• [EXERCISE DIRECTIONS]
Please keep to the lines below from the one with "You are a GUI" through the one with "Given: Toggle the", and restate them word for word, ends included.

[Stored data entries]
..............................
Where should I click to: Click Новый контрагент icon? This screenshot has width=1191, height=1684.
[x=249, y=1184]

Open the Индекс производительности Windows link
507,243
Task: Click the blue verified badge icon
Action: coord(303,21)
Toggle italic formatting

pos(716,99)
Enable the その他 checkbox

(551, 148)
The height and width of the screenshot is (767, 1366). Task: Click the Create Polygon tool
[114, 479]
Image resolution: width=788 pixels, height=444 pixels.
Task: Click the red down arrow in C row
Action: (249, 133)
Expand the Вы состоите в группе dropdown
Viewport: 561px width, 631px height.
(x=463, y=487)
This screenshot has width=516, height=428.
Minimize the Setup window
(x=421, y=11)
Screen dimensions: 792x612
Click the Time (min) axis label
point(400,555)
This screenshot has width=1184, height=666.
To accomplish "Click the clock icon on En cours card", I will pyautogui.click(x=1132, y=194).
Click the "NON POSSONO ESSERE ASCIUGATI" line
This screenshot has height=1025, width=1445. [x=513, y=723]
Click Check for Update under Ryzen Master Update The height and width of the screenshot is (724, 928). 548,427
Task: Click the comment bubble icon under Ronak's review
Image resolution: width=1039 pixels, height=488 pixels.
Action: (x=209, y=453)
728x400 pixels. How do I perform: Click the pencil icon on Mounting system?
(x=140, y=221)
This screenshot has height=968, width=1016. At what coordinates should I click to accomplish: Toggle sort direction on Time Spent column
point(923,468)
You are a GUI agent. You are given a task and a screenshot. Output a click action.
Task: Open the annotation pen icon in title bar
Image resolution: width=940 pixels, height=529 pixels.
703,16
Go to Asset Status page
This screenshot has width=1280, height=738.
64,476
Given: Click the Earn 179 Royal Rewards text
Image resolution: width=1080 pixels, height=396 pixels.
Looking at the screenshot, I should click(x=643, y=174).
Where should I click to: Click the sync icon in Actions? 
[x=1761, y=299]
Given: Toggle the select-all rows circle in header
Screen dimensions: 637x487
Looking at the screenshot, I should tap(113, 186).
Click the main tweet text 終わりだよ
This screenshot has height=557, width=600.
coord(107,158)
..............................
• [ANSWER]
You are a GUI agent. You are given a task and a screenshot. Output a click action.
Task: Open the annotation pen icon in title bar
Image resolution: width=940 pixels, height=529 pixels.
703,16
Go to Asset Status page
This screenshot has width=1280, height=738.
64,476
Given: Click the Earn 179 Royal Rewards text
Image resolution: width=1080 pixels, height=396 pixels.
Looking at the screenshot, I should click(x=643, y=174).
Where should I click to: Click the sync icon in Actions? 
[x=1761, y=299]
Given: Toggle the select-all rows circle in header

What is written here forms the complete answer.